E-cigarettes and waterpipe smoking appeared harmful for the vasculature in what limited evidence there is, according to a review of the literature.
Although studies linking cardiovascular ills to these products are limited and controversial, animal data do suggest a similar extent of endothelial dysfunction compared with traditional tobacco cigarettes, according to a group led by Thomas Münzel, MD, of the University Medical Center of Johannes Gutenberg-University Mainz, Germany.
The worsening of endothelial function — pointing to subclinical atherosclerosis — may be related to the interplay of toxic compounds, oxidative stress, and inflammation, the authors wrote in a review published online in European Heart Journal.
Epigenetic or circadian processes may also play a role, as activation of the mitochondrial adaptor protein p66Shc can provoke mitochondrial dysfunction and oxidative stress.
Recent years have brought a trend of decreasing cigarette smoking, though the rise of vaping and other smoking has been a source of worry for public health officials.

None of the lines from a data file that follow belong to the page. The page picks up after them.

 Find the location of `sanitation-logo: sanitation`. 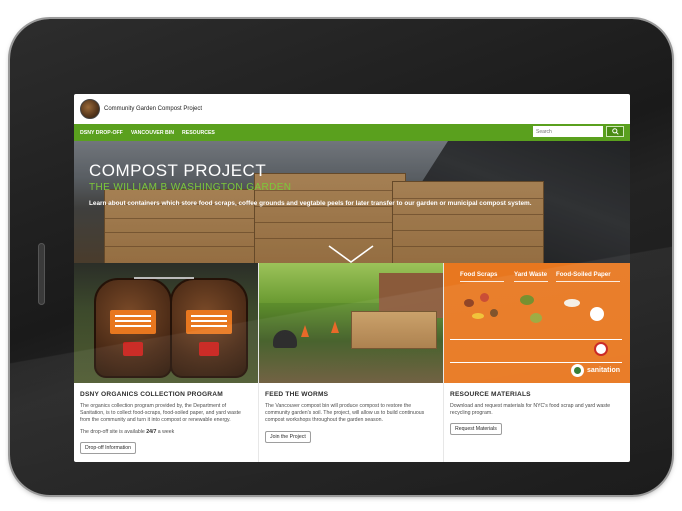

sanitation-logo: sanitation is located at coordinates (595, 370).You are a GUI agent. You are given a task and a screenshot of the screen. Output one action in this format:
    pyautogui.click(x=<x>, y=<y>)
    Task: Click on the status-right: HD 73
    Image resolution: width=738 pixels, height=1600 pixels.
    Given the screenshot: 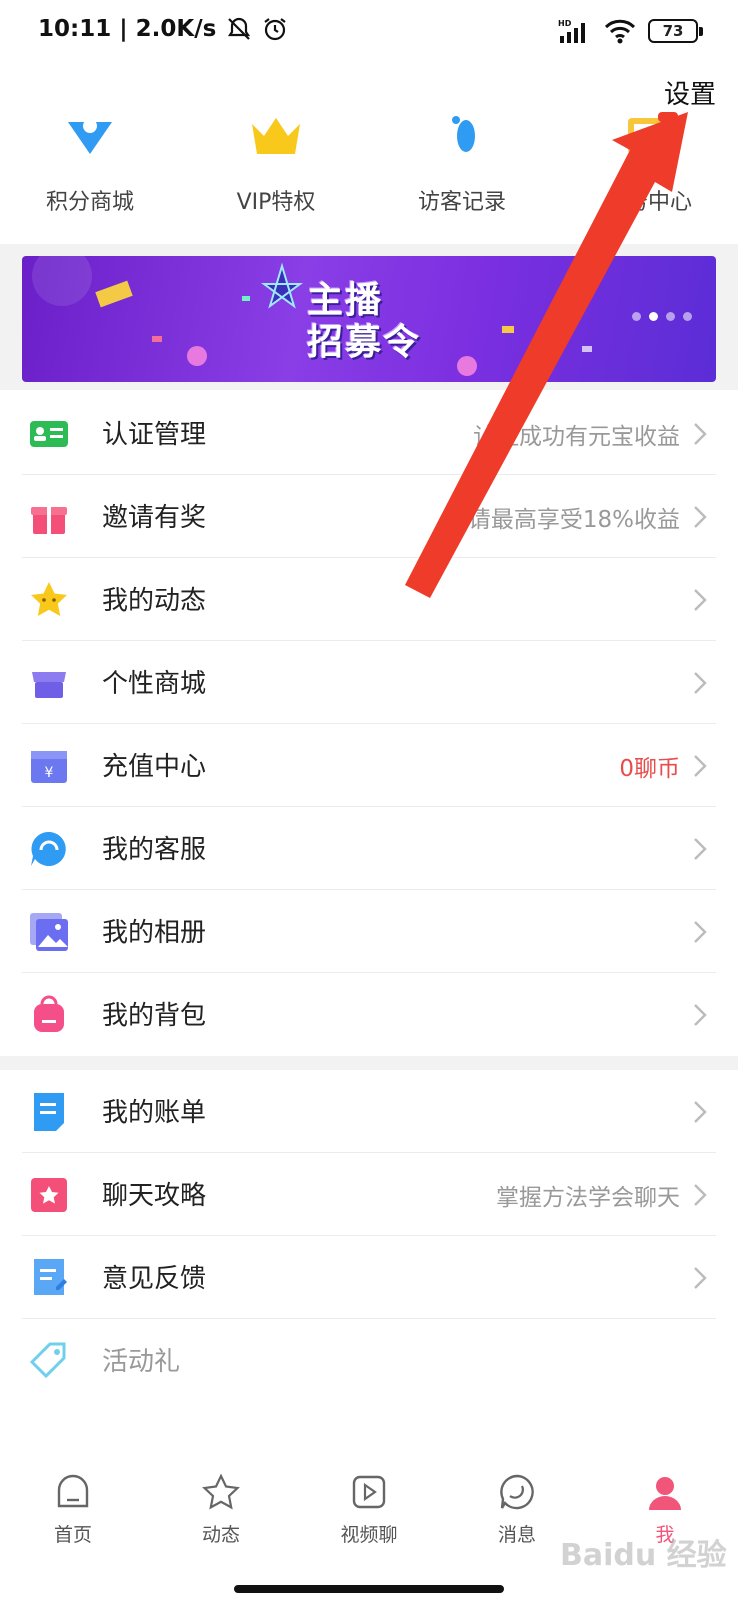 What is the action you would take?
    pyautogui.click(x=630, y=31)
     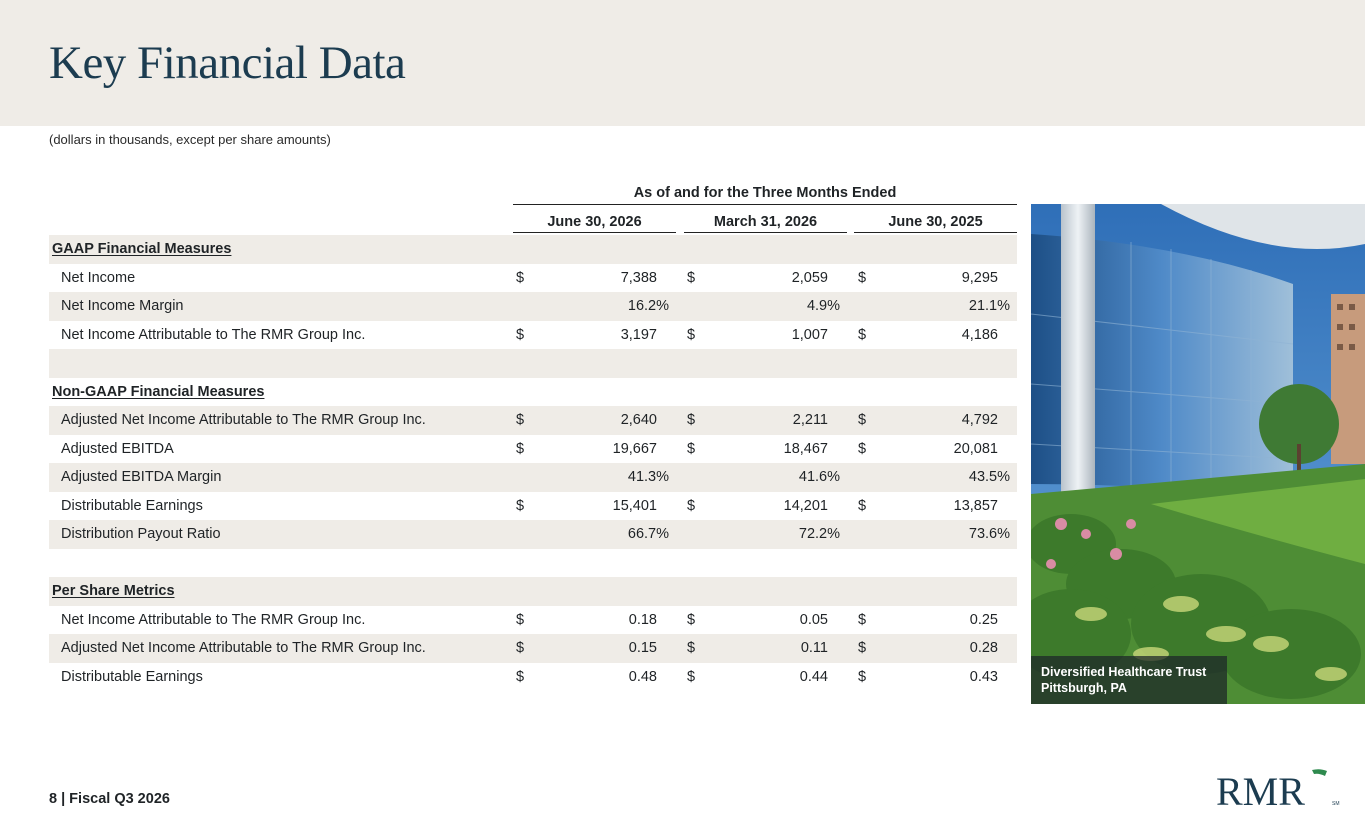 I want to click on cell-value: 19,667, so click(x=634, y=448).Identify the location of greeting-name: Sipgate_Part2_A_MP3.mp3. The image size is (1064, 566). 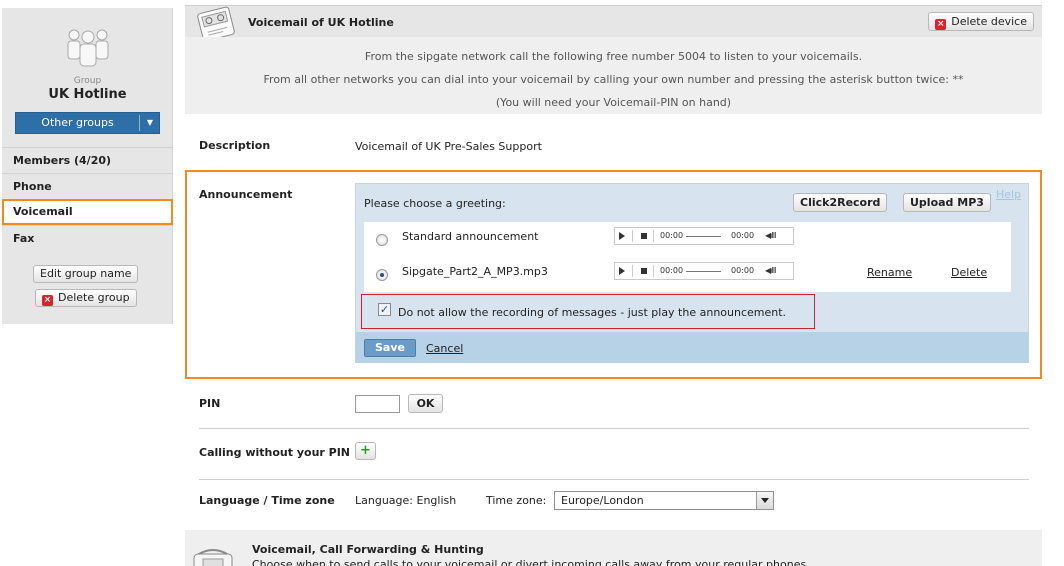
(475, 272).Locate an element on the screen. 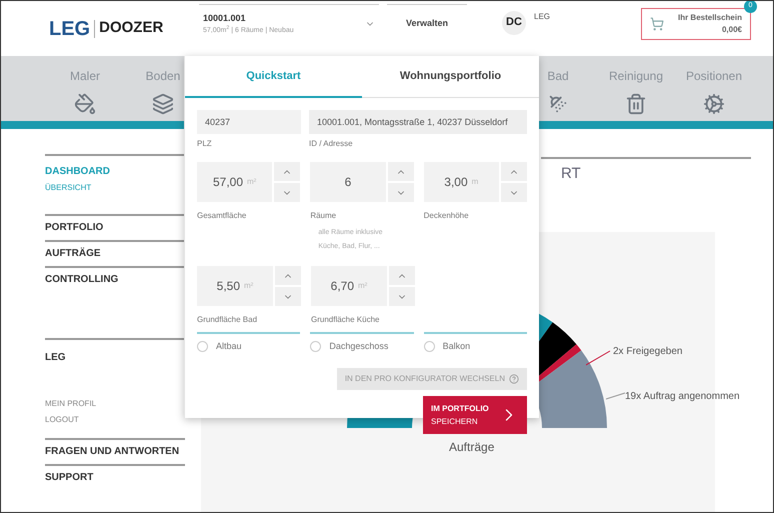 The width and height of the screenshot is (774, 513). sidebar-link: CONTROLLING is located at coordinates (115, 280).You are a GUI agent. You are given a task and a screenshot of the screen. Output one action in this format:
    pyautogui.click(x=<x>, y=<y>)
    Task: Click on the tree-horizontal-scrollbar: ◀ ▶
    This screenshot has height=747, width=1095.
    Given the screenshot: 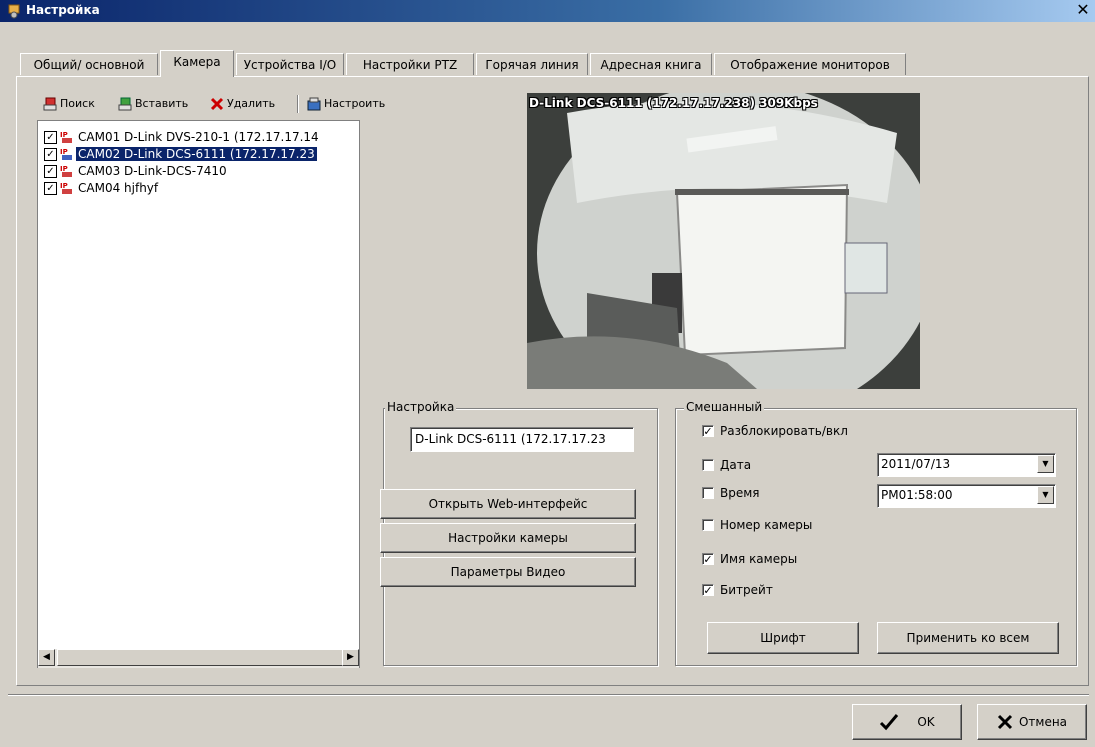 What is the action you would take?
    pyautogui.click(x=198, y=658)
    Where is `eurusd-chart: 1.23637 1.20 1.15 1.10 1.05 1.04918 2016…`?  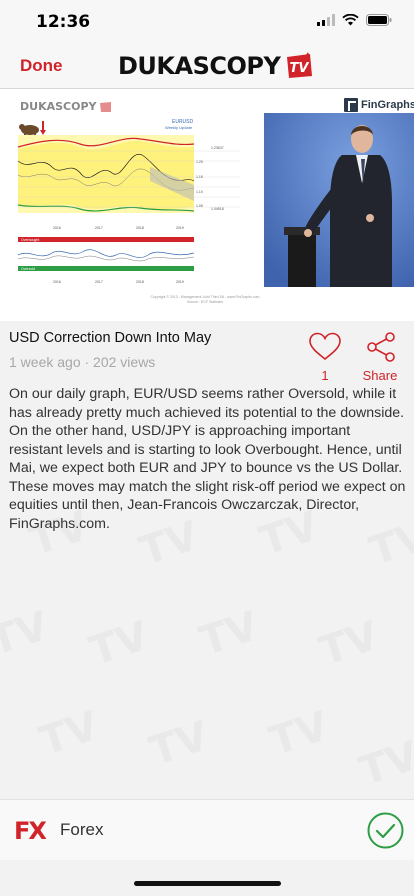
eurusd-chart: 1.23637 1.20 1.15 1.10 1.05 1.04918 2016… is located at coordinates (128, 210).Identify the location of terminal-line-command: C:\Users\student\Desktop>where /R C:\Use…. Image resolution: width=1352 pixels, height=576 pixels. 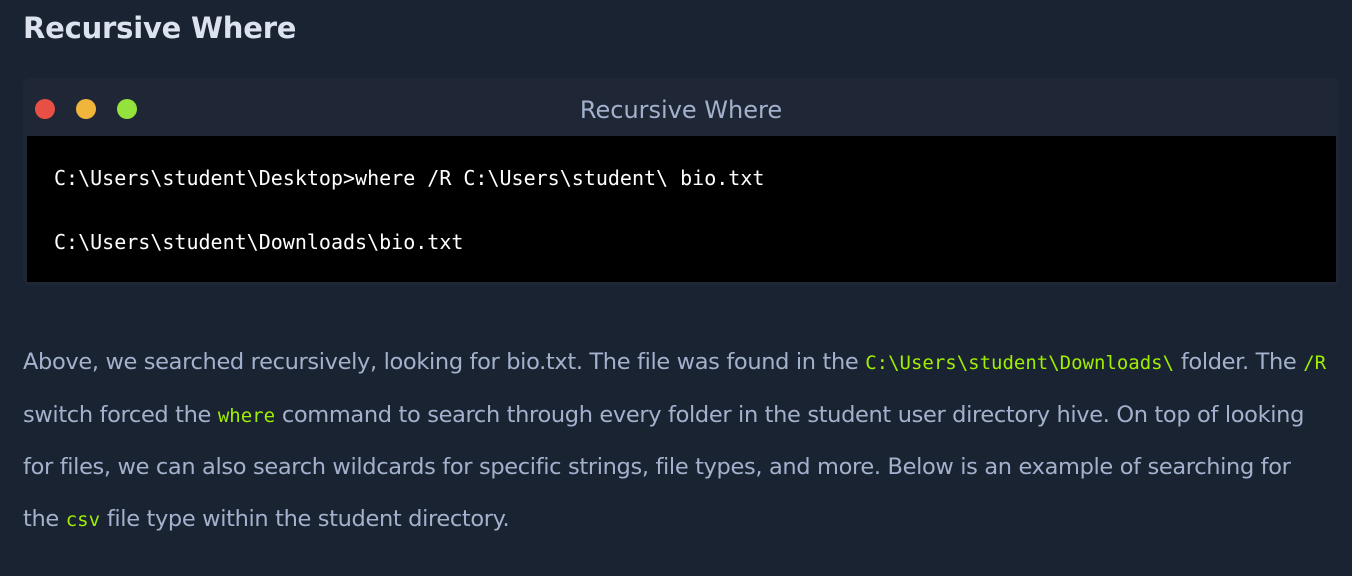
(410, 178).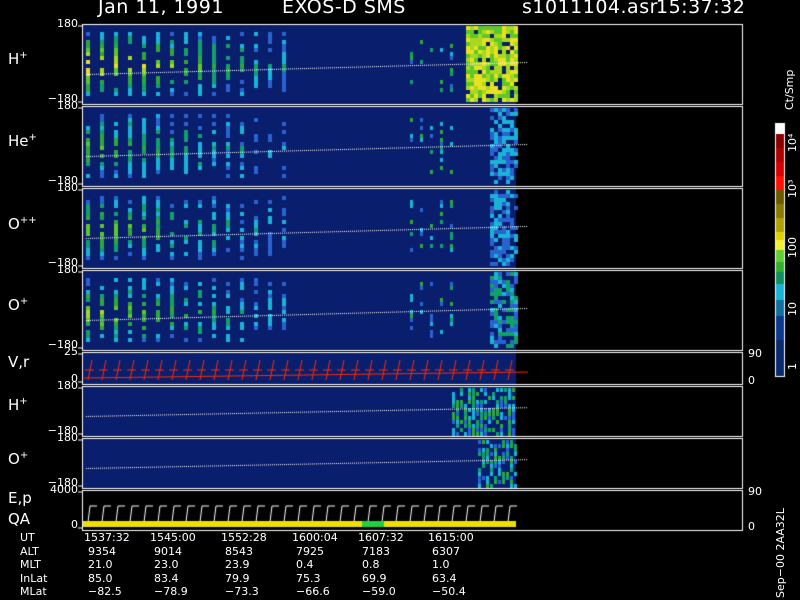 The width and height of the screenshot is (800, 600). What do you see at coordinates (166, 564) in the screenshot?
I see `orbit-value: 23.0` at bounding box center [166, 564]. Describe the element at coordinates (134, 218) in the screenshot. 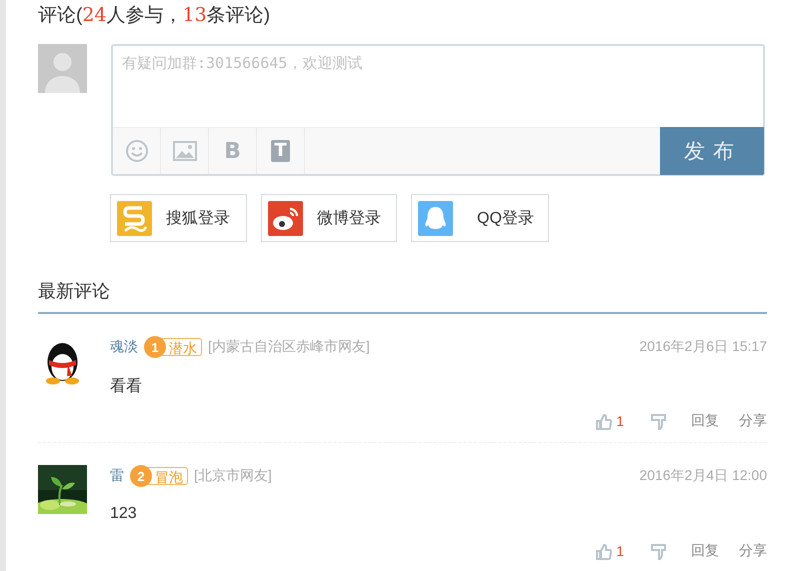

E-cigarette or vaping-associated lung injury (EVALI) has been around reportedly as early as 2017 and has been responsible for the hospitalization of thousands and the death of several dozen people in the U.S.
“In general, the increased use of e-cigarettes and waterpipe is concerning and as recently recommended broader tobacco control efforts by raising tobacco taxes, adopting smoke-free laws, conducting mass media campaigns, and restricting tobacco marketing should be implemented for better health protection of the general population,” Münzel’s group concluded.
From various studies, the reviewers compiled estimates of long-term cardiovascular risk related to smoking and vaping, including:
- Cigarettes and stroke: OR 1.61, 95% CI 1.34-1.93 (strong level of evidence)
- Waterpipes and stroke: OR 4.35, 95% CI 1.54-12.27 (medium level of evidence)
- E-cigarettes and stroke: OR 0.69, 95% CI 0.34-1.42 (good level of evidence)
- Cigarettes and coronary artery disease (CAD): RR 2.34, 95% CI 1.96-2.79 (strong level of evidence)
- Waterpipes and CAD: OR 2.94, 95% CI 1.04-8.33 (good level of evidence)
- E-cigarettes and CAD: OR 1.89, 95% CI 1.01-3.53 (good level of evidence)
“Taken together, there is no doubt tobacco cigarette smoke has severe cardiovascular side effects leading to endothelial dysfunction, increased oxidative stress, and increased cardiovascular morbidity and mortality. There is also evidence that e-cigarette vapour is less toxic than tobacco smoke,” according to Münzel’s team.
“Nevertheless, acute e-cigarette smoking increases blood pressure, causes endothelial dysfunction and increases vascular and cerebral oxidative stress,” they cited from human and animal studies.
Similarly, waterpipe smoking “cannot be considered a healthy alternative” given that it was also associated with cardiovascular side effects, endothelial dysfunction, oxidative stress, and arterial hypertension, the authors said. “The greater smoke volumes expelled from waterpipe sessions may lead to even higher exposure to toxicants as compared to tobacco cigarette smoking,” they added.
Münzel and colleagues noted that questions remain regarding the long-term effects of e-cigarette and waterpipe smoking and secondhand smoke exposure. “There is no doubt, however, that smoking cessation is and will remain the most powerful approach to prevent smoking-induced cardiovascular and respiratory disease.”
Smoking and vaping cessation may be particularly important now during the COVID-19 pandemic, given that these activities may make patients more susceptible to severe symptoms, according to the authors, who noted that the SARS-CoV-2 virus infects the host through ACE2 receptors, which are expressed in endothelial cells and major organs.
Münzel disclosed research support from Foundation Heart of Mainz and the Boehringer Ingelheim Foundation.